# [提供された文章]
..........

2 収支状況
(増え続ける欠損額と長期債務)
以上のような輸送需要の動向の中で,国鉄の経営は39年度に単年度赤字を生じて以来,輸送量の伸び悩みと運賃値上げの遅れ等から収入の増加が得られず,一方でこれに対応する経費の縮減が図れなかったことから,各年度の欠損額は次第に増加し,41年度に利益積立金取崩し後繰越欠損を生じ,46年度には償却前赤字を生ずるに至った。さらに48年末に生じた石油危機による諸物価と人件費の大幅な上昇は,収支を大きく悪化させ,このため50年度には欠損額が9,000億円を超えるとともに同年度末の累積赤字は3兆円を超える事態となった。その後においても,51年度及び55年度に債務の一部棚上げ等の措置が講じられたにもかかわらず,長期債務の利子の負担増のほか,国鉄職員の年齢構成の歪みから生じる退職金・年金負担の増大が近年に至って顕在化したこと等もあって,経費節減のための各種施策が講じられているものの,毎年度の欠損額はこの数年1兆円を超えている。

..........

# [抽出した情報]
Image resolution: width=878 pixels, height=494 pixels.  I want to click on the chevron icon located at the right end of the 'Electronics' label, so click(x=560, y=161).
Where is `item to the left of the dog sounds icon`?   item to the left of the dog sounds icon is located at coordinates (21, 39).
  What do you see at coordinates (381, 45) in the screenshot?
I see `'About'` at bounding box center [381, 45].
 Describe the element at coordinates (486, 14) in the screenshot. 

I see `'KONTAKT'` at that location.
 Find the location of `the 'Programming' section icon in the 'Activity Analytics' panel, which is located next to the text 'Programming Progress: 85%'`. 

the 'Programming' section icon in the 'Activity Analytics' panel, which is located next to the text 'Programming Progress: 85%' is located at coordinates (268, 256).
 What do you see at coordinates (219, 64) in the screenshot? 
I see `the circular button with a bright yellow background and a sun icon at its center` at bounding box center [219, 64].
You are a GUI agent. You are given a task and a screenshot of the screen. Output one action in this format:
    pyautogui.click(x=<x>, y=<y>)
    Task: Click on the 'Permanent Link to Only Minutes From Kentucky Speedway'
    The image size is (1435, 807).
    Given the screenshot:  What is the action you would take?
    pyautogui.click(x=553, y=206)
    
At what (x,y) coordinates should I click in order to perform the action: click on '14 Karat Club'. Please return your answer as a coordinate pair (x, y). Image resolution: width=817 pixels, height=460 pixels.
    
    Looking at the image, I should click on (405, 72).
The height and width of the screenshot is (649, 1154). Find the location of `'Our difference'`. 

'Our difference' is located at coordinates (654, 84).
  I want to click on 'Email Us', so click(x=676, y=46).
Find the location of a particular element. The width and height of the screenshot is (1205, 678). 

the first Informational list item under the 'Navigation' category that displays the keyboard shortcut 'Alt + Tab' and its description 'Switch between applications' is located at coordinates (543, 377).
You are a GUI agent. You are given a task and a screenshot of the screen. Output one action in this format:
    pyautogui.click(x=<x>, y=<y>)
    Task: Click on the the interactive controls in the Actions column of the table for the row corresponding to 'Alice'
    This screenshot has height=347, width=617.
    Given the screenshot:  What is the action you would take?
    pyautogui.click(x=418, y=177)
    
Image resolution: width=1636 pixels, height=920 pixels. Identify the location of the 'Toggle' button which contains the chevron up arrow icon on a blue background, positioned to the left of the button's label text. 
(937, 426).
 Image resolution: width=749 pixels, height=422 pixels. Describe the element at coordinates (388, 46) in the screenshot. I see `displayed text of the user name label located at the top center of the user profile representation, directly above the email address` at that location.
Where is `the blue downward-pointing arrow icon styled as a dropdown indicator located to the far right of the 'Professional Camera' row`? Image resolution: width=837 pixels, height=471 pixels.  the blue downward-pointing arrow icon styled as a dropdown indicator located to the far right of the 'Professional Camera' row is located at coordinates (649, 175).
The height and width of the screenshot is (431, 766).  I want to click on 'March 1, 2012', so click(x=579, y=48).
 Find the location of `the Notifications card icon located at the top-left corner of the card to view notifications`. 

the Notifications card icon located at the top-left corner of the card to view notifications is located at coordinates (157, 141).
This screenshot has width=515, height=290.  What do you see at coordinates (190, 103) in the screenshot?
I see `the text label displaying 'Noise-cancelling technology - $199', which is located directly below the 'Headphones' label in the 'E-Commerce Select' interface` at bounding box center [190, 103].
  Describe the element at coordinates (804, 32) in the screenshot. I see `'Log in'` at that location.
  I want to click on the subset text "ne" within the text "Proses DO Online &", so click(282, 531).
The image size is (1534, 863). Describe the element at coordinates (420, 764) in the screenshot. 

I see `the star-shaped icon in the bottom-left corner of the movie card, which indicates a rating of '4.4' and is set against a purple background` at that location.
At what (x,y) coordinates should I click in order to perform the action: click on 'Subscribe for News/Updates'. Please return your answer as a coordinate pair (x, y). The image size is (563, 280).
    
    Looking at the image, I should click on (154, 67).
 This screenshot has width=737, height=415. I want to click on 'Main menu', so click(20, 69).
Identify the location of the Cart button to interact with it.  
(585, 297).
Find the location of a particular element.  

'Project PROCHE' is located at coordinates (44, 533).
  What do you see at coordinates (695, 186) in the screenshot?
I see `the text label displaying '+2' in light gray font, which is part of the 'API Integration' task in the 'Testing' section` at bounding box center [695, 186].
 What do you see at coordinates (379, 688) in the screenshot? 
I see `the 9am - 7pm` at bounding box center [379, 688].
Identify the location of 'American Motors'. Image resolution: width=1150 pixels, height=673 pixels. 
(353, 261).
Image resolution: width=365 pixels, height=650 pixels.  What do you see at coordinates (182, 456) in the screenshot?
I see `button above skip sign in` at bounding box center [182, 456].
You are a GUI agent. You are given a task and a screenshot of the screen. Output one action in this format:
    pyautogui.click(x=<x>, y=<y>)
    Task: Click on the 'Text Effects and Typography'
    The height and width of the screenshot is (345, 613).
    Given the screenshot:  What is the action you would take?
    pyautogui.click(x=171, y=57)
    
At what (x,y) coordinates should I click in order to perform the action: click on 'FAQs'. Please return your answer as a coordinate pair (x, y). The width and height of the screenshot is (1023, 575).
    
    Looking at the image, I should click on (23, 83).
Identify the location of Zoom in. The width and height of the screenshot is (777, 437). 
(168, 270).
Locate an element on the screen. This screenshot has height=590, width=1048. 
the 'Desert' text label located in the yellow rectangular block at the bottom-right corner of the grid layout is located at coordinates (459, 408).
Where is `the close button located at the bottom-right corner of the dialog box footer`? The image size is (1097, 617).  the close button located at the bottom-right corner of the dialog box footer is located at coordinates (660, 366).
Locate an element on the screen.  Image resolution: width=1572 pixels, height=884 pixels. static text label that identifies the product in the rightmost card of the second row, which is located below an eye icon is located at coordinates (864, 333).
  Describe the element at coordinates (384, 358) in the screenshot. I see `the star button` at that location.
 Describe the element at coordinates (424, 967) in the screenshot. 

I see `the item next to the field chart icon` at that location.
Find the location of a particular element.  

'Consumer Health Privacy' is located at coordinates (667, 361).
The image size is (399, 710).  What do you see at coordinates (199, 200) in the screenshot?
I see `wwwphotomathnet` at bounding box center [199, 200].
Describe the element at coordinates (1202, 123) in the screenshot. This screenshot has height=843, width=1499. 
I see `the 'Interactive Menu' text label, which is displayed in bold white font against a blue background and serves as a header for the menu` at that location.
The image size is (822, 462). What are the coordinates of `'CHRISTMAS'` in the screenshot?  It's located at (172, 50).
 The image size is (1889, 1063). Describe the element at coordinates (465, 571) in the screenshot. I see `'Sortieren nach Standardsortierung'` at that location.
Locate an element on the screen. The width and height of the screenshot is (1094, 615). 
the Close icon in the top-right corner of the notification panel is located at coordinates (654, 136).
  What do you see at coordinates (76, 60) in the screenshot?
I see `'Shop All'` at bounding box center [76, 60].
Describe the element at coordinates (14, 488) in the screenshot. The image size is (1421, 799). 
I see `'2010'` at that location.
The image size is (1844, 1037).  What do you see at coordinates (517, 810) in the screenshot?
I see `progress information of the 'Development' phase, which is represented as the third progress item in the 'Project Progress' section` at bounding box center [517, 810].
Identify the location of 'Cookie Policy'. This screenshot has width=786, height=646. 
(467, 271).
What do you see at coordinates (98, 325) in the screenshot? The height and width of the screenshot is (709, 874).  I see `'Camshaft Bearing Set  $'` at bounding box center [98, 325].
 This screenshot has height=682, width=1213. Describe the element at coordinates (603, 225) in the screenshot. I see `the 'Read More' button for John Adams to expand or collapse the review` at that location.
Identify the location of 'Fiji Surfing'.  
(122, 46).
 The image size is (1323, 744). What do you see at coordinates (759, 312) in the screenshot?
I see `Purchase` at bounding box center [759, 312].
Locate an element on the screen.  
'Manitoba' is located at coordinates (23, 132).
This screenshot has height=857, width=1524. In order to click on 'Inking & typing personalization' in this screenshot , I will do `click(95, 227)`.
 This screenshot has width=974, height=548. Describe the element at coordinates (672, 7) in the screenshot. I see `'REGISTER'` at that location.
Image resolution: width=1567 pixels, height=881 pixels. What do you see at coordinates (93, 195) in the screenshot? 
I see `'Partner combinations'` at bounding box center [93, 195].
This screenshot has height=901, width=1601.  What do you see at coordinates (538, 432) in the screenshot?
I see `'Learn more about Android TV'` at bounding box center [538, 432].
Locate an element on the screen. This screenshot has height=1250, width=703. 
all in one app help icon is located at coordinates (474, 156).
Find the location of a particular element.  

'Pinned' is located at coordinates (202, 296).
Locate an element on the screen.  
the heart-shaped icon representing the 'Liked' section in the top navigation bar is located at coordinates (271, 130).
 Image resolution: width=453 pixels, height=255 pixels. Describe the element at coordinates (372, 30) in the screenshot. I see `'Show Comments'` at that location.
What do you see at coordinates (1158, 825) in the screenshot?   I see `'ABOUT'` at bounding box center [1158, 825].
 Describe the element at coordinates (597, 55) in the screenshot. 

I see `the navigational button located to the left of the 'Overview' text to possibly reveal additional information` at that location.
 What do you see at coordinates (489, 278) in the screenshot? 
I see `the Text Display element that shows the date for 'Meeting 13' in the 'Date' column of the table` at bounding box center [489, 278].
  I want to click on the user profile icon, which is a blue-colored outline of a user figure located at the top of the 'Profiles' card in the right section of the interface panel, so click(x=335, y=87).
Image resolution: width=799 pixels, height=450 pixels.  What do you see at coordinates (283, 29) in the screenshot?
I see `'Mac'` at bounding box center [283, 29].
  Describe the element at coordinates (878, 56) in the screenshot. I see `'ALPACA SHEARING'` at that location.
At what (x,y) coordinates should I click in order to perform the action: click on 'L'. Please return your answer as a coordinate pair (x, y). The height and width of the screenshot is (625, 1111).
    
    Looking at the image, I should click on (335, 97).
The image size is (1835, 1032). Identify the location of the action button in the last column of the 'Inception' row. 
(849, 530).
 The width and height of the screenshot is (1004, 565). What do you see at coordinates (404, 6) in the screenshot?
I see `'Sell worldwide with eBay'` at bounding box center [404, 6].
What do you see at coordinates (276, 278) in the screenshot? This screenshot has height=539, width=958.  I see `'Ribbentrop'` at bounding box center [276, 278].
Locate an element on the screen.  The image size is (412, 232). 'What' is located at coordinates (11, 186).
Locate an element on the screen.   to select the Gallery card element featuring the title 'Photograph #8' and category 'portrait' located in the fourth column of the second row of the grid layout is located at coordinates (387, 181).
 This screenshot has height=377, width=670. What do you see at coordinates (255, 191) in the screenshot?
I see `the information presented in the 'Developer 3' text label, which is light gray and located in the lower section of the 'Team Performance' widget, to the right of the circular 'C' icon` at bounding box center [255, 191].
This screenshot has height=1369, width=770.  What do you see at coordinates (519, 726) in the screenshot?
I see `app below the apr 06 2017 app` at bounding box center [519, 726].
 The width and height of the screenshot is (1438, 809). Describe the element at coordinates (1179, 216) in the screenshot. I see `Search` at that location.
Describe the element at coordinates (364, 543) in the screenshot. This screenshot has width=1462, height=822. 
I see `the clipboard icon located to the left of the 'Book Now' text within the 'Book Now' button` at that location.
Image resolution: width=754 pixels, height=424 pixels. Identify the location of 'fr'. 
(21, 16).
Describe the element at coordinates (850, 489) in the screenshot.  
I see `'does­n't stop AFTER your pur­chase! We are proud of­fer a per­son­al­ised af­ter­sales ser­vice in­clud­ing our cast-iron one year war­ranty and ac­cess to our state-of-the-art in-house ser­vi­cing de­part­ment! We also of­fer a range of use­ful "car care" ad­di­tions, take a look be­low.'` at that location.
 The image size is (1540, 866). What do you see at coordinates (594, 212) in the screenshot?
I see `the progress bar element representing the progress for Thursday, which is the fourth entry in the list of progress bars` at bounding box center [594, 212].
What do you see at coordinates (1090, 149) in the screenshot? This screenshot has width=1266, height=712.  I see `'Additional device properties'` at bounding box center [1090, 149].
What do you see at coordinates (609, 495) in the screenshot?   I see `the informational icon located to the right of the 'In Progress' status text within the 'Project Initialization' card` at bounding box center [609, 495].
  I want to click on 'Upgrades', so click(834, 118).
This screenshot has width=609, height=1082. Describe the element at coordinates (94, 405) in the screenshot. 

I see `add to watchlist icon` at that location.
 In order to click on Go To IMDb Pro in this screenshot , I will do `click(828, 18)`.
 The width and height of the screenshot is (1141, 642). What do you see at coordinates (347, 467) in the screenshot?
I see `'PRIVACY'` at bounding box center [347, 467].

..........

# [取り組む内容]
1. 国鉄の収支の文章で「以上のような輸送需要の動向の中で」から始まる段落を、主な事実を残したまま箇条書きで短くまとめる。
2. 国鉄の収支の文章から、「以上のような輸送需要の動向の」で始まり「この数年1兆円を超えている。」で終わる部分を、一字も変えずに引用する。

# [演習の解答]
1.
- 国鉄の経営は39年度に単年度赤字を生じて以来、輸送量の伸び悩みや運賃値上げの遅れなどで収入が増えず、経費の縮減もできなかった。
- そのため欠損額が次第に増加し、41年度に利益積立金取崩し後繰越欠損を生じ、46年度には償却前赤字に至った。
- 48年末の石油危機で諸物価と人件費が大幅に上昇し、収支が大きく悪化した。50年度には欠損額が9,000億円を超え、同年度末の累積赤字は3兆円を超えた。
- 51年度と55年度に債務の一部棚上げなどの措置が講じられた。それでも長期債務の利子負担の増加と、職員の年齢構成の歪みによる退職金・年金負担の増大などがあった。
- 経費節減の施策は講じられているものの、毎年度の欠損額はこの数年1兆円を超えている。

2.
以上のような輸送需要の動向の中で,国鉄の経営は39年度に単年度赤字を生じて以来,輸送量の伸び悩みと運賃値上げの遅れ等から収入の増加が得られず,一方でこれに対応する経費の縮減が図れなかったことから,各年度の欠損額は次第に増加し,41年度に利益積立金取崩し後繰越欠損を生じ,46年度には償却前赤字を生ずるに至った。さらに48年末に生じた石油危機による諸物価と人件費の大幅な上昇は,収支を大きく悪化させ,このため50年度には欠損額が9,000億円を超えるとともに同年度末の累積赤字は3兆円を超える事態となった。その後においても,51年度及び55年度に債務の一部棚上げ等の措置が講じられたにもかかわらず,長期債務の利子の負担増のほか,国鉄職員の年齢構成の歪みから生じる退職金・年金負担の増大が近年に至って顕在化したこと等もあって,経費節減のための各種施策が講じられているものの,毎年度の欠損額はこの数年1兆円を超えている。